▸ What to produce:
Output each line from the one that contains "Given: Select highlighted row ZW26X12000" to the final line of the data below, exactly, and include nothing else.
==== Given data ====
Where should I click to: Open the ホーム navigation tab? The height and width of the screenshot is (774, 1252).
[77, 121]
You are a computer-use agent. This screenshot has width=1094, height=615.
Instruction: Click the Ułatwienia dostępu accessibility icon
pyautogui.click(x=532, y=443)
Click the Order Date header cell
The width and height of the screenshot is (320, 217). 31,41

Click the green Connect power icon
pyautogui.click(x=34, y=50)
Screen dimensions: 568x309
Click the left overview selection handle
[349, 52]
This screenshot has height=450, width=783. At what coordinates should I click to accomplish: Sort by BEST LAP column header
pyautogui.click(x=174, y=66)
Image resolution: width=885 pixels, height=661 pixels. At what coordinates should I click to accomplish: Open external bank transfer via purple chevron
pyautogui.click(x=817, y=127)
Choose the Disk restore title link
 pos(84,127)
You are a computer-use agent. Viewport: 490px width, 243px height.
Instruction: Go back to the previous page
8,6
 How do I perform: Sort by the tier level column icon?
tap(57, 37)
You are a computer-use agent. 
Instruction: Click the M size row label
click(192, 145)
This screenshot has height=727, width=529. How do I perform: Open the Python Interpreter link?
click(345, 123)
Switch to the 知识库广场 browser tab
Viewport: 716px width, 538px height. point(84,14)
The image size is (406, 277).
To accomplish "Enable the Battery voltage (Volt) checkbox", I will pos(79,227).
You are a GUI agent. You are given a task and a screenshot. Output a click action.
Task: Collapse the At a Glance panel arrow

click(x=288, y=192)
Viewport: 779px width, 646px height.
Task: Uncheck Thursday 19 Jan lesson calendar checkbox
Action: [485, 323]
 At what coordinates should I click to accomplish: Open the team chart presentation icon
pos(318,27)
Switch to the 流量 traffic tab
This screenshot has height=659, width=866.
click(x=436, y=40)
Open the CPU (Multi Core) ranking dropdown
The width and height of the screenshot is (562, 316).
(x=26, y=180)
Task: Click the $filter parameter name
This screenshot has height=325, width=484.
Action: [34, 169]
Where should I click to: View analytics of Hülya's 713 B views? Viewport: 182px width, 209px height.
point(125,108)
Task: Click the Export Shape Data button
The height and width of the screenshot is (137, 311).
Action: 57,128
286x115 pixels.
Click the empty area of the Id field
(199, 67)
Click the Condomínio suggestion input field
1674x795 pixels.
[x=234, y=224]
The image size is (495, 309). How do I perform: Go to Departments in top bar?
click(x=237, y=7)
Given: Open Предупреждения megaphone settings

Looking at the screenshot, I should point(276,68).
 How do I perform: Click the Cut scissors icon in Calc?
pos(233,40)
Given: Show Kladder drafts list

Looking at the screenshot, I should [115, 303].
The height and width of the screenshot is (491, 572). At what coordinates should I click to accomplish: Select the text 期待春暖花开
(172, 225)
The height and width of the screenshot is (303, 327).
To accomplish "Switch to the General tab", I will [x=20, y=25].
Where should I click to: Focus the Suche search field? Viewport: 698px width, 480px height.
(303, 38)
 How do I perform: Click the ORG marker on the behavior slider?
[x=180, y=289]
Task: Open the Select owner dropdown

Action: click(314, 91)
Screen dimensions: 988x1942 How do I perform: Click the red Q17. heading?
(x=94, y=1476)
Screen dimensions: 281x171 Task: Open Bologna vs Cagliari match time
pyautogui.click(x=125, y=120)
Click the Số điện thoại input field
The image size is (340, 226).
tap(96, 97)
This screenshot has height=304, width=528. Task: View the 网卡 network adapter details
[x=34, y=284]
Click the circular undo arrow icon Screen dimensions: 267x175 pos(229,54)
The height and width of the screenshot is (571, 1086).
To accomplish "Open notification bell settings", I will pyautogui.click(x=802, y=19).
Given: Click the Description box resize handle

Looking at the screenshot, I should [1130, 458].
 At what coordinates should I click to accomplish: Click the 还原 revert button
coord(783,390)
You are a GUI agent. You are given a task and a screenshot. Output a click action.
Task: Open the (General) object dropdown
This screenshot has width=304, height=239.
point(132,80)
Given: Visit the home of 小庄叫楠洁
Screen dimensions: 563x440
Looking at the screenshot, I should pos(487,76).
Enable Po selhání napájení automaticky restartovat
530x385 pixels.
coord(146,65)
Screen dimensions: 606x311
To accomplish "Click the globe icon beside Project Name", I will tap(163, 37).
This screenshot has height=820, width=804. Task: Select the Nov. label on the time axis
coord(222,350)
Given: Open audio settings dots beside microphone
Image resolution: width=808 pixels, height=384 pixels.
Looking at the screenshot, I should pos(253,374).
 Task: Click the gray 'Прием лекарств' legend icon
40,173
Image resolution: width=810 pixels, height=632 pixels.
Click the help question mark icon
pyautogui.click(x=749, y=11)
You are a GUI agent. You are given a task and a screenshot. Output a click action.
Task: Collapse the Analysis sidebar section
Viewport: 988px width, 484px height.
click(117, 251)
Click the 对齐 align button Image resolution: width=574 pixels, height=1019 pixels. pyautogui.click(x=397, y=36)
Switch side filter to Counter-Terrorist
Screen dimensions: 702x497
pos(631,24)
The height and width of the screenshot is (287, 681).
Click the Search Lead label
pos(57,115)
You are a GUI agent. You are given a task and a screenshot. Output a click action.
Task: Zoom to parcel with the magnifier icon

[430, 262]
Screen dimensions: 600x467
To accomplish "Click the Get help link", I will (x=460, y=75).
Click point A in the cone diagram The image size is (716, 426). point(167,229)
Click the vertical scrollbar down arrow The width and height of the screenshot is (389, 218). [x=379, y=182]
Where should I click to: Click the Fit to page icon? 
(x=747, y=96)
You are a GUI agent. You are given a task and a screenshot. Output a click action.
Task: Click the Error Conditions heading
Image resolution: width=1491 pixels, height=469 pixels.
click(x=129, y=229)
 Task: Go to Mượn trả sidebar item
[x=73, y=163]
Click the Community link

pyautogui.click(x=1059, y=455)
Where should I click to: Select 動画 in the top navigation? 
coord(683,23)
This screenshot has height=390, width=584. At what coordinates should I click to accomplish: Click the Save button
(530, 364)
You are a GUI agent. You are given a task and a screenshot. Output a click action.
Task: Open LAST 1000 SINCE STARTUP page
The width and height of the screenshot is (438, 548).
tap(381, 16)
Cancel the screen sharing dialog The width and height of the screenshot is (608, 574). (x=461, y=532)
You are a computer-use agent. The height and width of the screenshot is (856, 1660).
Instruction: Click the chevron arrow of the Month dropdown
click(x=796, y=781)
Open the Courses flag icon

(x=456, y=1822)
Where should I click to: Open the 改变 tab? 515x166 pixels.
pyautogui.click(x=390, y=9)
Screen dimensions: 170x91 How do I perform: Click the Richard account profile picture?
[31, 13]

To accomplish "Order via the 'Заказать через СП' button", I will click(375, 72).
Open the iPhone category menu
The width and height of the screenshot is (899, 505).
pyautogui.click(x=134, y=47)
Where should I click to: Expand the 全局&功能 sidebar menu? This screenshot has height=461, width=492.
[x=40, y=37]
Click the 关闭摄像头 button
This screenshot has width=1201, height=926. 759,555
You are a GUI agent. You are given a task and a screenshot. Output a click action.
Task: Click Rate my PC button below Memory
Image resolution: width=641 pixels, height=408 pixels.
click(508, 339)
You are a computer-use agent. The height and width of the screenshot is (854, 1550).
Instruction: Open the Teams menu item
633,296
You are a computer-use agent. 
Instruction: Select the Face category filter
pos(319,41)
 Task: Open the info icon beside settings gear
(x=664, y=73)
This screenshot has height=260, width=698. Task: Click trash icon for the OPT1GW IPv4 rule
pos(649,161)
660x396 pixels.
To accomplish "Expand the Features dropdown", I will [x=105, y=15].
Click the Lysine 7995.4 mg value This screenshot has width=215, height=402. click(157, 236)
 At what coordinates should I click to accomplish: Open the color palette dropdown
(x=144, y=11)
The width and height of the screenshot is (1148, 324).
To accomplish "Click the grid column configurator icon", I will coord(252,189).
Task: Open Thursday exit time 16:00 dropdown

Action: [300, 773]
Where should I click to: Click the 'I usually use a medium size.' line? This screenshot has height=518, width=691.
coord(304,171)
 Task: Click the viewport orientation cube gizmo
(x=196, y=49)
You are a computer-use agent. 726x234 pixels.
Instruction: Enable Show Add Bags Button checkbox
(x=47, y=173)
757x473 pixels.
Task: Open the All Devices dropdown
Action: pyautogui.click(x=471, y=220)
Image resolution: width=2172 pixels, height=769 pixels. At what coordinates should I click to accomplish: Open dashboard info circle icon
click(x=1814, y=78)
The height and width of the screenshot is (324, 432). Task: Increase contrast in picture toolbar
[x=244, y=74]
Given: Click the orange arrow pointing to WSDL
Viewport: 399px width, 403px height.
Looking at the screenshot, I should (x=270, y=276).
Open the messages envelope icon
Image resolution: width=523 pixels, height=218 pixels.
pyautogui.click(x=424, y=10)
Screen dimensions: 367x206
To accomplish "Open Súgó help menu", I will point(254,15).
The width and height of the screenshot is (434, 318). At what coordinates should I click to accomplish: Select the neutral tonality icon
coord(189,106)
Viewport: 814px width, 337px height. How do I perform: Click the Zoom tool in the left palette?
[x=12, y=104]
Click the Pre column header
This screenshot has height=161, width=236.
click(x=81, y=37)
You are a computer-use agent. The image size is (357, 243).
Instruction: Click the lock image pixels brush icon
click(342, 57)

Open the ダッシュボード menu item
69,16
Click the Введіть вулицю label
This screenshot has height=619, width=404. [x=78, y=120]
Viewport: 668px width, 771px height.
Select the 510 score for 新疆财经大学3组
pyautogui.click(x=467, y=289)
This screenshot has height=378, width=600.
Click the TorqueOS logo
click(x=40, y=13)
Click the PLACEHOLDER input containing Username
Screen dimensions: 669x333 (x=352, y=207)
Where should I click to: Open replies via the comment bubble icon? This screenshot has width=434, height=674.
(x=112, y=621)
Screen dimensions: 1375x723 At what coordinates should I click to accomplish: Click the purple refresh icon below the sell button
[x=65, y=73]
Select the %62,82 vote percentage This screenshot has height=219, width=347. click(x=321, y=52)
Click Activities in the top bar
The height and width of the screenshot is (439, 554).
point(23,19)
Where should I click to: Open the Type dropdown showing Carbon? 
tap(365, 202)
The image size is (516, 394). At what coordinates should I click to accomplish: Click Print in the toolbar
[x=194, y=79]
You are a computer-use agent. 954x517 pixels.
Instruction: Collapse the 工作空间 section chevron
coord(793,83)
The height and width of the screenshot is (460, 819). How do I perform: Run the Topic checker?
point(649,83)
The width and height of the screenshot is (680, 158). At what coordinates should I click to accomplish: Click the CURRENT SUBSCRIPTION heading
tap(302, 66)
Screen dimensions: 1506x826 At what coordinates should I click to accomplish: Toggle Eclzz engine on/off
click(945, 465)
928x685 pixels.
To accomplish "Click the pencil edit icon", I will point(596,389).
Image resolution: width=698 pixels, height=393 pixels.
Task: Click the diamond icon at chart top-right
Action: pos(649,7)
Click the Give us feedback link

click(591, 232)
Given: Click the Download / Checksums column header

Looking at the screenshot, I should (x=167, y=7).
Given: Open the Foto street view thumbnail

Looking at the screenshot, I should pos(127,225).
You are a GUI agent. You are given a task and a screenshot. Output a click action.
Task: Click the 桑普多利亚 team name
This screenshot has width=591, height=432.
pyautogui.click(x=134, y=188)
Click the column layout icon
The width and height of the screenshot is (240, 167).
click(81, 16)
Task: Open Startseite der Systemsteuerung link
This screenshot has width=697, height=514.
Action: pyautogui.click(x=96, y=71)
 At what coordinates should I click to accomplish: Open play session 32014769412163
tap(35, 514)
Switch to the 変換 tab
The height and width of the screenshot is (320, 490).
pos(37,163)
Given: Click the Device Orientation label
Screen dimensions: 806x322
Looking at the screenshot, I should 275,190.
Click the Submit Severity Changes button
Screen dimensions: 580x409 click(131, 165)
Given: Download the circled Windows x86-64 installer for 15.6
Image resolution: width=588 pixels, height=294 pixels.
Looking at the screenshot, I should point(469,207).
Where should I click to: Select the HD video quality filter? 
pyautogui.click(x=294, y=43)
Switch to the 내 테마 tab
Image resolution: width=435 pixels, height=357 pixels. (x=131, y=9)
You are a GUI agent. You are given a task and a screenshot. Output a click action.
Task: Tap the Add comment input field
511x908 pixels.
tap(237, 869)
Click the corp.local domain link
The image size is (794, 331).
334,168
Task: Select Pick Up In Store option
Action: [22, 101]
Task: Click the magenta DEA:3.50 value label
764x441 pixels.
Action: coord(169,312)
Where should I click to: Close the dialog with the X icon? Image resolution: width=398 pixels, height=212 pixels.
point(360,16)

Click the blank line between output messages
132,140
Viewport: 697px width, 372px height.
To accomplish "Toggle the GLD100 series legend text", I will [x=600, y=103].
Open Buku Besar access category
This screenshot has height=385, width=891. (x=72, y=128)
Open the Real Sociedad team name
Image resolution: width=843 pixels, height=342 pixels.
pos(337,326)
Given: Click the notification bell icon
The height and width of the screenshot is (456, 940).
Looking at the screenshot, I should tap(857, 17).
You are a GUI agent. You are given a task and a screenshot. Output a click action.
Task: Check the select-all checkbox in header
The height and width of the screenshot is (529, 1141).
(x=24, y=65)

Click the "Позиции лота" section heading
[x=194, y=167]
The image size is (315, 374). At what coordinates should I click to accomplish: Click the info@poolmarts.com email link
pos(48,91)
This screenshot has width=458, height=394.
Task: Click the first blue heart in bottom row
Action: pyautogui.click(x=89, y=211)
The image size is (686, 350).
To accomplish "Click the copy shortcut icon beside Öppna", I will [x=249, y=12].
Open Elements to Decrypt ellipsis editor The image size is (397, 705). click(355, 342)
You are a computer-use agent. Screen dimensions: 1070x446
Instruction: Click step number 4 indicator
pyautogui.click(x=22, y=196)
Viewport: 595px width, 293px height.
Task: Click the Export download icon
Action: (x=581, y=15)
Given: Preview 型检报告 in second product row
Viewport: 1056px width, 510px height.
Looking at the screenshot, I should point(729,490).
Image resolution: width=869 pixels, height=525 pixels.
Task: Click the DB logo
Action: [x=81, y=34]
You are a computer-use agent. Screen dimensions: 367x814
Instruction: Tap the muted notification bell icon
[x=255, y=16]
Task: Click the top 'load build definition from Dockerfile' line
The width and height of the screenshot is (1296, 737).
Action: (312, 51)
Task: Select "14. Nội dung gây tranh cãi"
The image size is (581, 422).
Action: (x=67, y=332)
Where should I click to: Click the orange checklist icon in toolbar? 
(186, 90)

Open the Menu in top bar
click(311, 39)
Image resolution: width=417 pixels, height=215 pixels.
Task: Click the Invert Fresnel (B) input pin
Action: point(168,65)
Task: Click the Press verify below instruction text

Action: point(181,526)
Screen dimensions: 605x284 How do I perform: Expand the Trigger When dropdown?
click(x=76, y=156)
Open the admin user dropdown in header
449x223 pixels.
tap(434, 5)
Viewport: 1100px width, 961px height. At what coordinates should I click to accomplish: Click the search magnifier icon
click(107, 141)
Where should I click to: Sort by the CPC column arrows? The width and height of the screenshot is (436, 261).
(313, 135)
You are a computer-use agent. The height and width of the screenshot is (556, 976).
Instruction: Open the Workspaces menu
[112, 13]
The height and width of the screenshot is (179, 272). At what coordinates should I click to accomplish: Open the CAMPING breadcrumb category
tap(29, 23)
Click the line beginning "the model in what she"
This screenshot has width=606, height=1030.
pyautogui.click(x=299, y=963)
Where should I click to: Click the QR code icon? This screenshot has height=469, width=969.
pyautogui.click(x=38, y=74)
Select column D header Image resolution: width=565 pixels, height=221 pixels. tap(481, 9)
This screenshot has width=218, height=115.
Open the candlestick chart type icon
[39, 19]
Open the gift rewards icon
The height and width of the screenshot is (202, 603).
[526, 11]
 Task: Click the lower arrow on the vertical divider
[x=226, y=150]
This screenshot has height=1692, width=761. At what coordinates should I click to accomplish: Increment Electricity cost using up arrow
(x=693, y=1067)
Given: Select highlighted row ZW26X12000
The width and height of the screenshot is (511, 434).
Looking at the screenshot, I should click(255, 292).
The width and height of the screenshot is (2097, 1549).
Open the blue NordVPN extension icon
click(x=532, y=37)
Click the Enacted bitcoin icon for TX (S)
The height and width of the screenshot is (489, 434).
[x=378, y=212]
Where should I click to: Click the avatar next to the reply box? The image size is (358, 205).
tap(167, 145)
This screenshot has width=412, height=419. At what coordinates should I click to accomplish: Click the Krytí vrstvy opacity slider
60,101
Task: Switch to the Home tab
====
▸ Written answer:
Given: Select highlighted row ZW26X12000
The width and height of the screenshot is (511, 434).
Looking at the screenshot, I should click(255, 292).
The width and height of the screenshot is (2097, 1549).
Open the blue NordVPN extension icon
click(x=532, y=37)
Click the Enacted bitcoin icon for TX (S)
The height and width of the screenshot is (489, 434).
[x=378, y=212]
Where should I click to: Click the avatar next to the reply box? The image size is (358, 205).
tap(167, 145)
This screenshot has width=412, height=419. At what coordinates should I click to accomplish: Click the Krytí vrstvy opacity slider
60,101
Task: Switch to the Home tab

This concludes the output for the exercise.